Mientras tanto, sucedió que los habitantes de Tarso y de Malos se sublevaron por haber sido cedidas sus ciudades como regalo a Antioquida, la concubina del rey. Fue, pues, el rey a toda prisa, para poner orden en la situación, dejando como sustituto a Andrónico, uno de los dignatarios. Menelao pensó aprovecharse de aquella buena oportunidad; arrebató algunos objetos de oro del templo y se los regaló a Andrónico; también logró vender otros en Tiro y en las ciudades de alrededor. Cuando Onías llegó a saberlo con certeza, se lo reprochó, no sin haberse retirado antes a un lugar de refugio, a Dafne, cerca de Antioquía.
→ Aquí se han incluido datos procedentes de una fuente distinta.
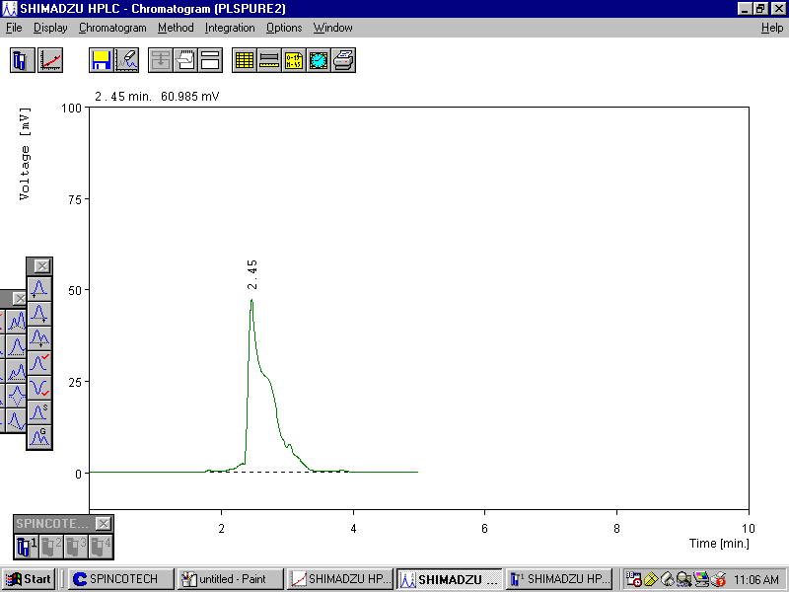
Task: Click the Windows Start button
Action: tap(30, 579)
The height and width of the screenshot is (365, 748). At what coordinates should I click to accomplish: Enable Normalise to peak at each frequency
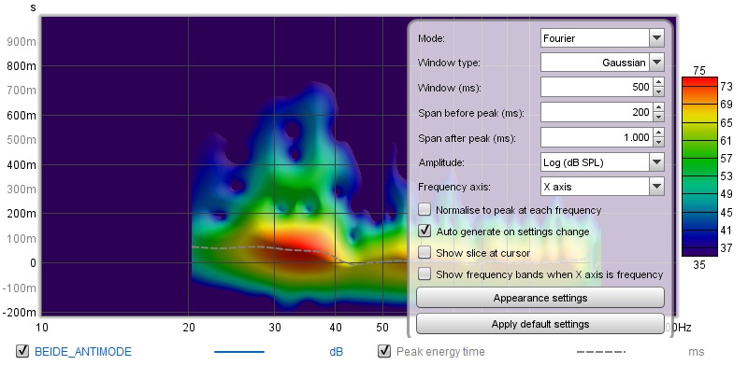(424, 210)
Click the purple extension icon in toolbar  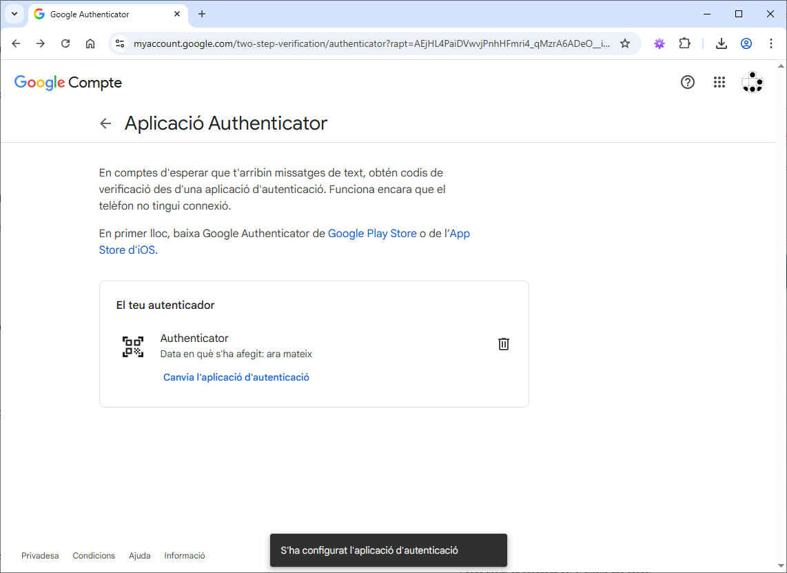[x=660, y=43]
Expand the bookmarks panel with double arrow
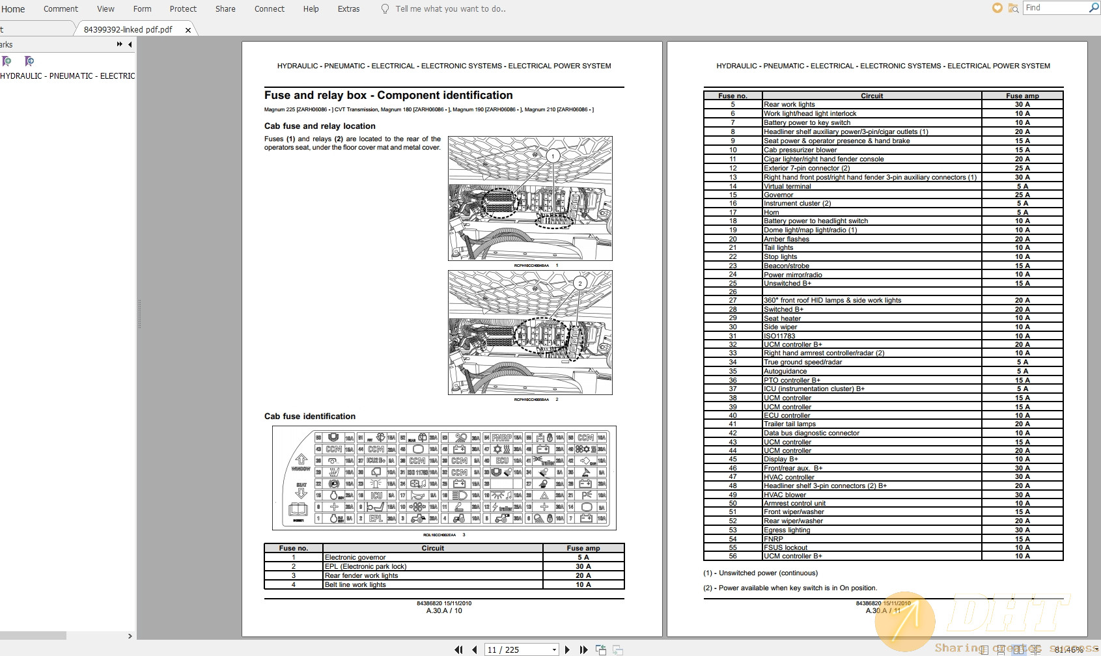 pos(119,44)
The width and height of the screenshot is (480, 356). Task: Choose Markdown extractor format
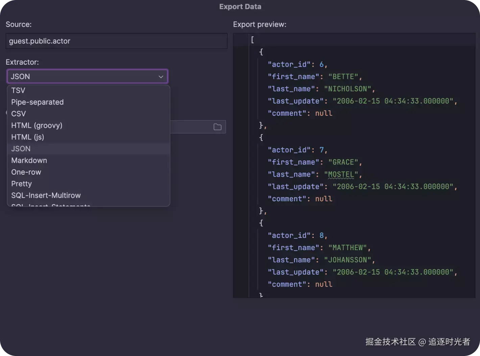(29, 160)
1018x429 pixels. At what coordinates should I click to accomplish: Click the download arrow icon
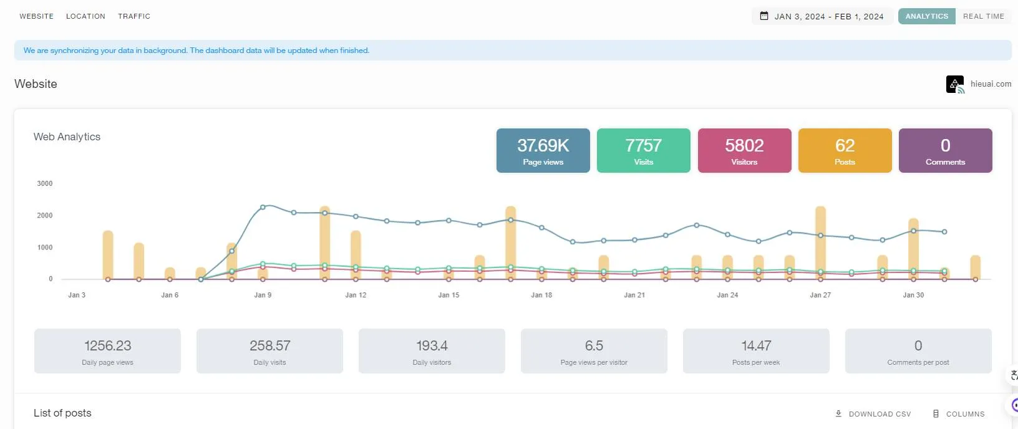point(838,413)
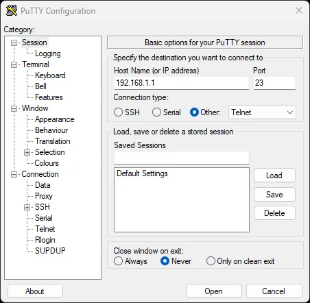Collapse the Window tree node
The height and width of the screenshot is (303, 310).
coord(14,108)
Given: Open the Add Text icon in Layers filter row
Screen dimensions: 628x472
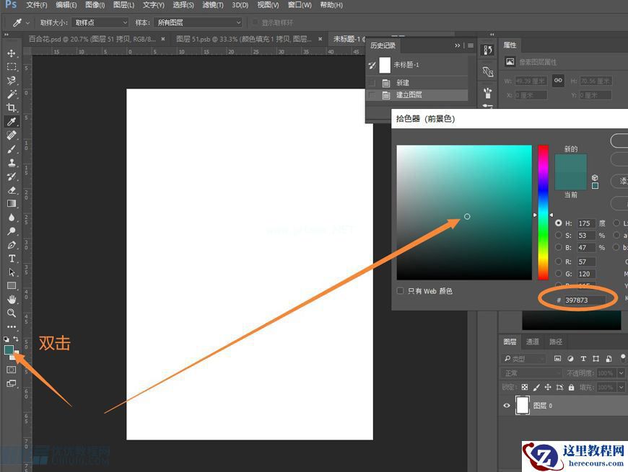Looking at the screenshot, I should (x=583, y=358).
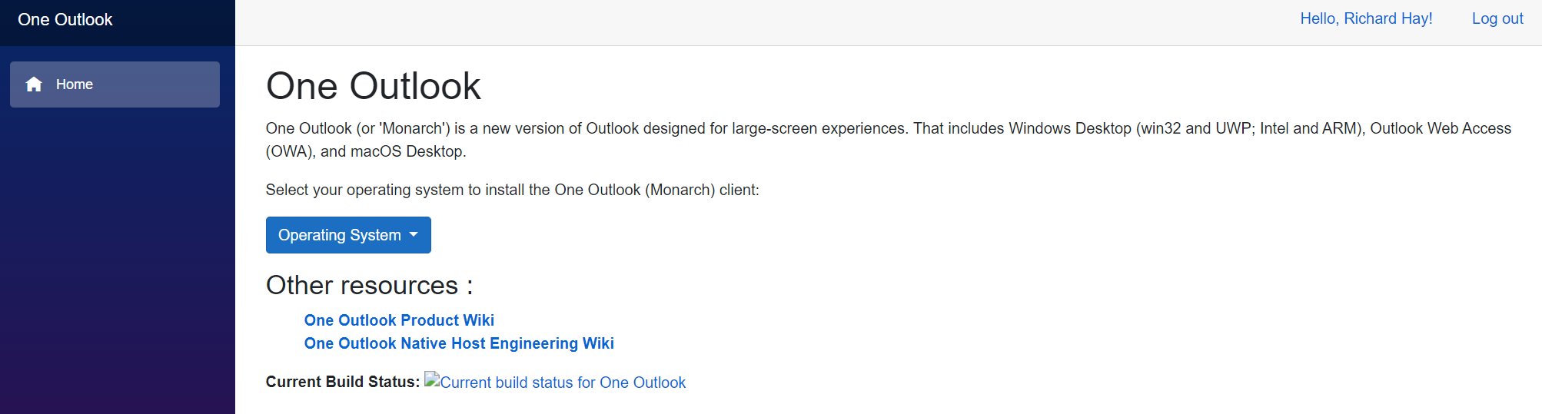The width and height of the screenshot is (1542, 414).
Task: Click the "Other resources :" heading
Action: 369,286
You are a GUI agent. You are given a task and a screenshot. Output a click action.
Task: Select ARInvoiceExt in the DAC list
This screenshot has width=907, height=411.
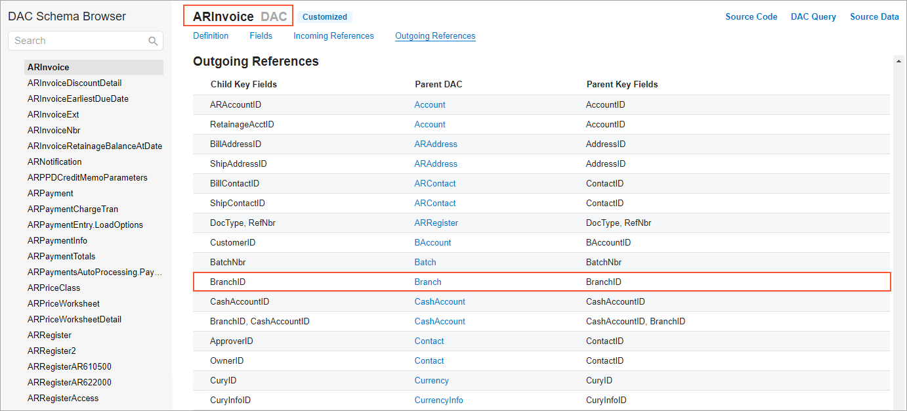coord(53,114)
Por eso, Menelao, a solas con Andrónico, le incitaba a matar a Onías. Andrónico se llegó adonde Onías, y, confiando en la astucia, estrechándole la mano y dándole la diestra con juramento, persuadió a Onías, aunque a éste no le faltaban sospechas, a salir de su refugio, e inmediatamente le dio muerte, sin respeto alguno a la justicia. Por este motivo, no sólo los judíos, sino también muchos de las demás naciones, se indignaron y se irritaron por el injusto asesinato de aquel hombre. Cuando el rey volvió de las regiones de Cilicia, los judíos de la ciudad, junto con los griegos, que también odiaban el mal, fueron a su encuentro a quejarse de la injustificada muerte de Onías. Antíoco, hondamente entristecido y movido a compasión, lloró recordando la prudencia y la gran moderación del difunto. Encendido en ira, despojó inmediatamente a Andrónico de la púrpura y desgarró sus vestidos. Lo hizo conducir por toda la ciudad hasta el mismo lugar donde tan impíamente había tratado a Onías; allí hizo desaparecer de este mundo al criminal, a quien el Señor daba el merecido castigo.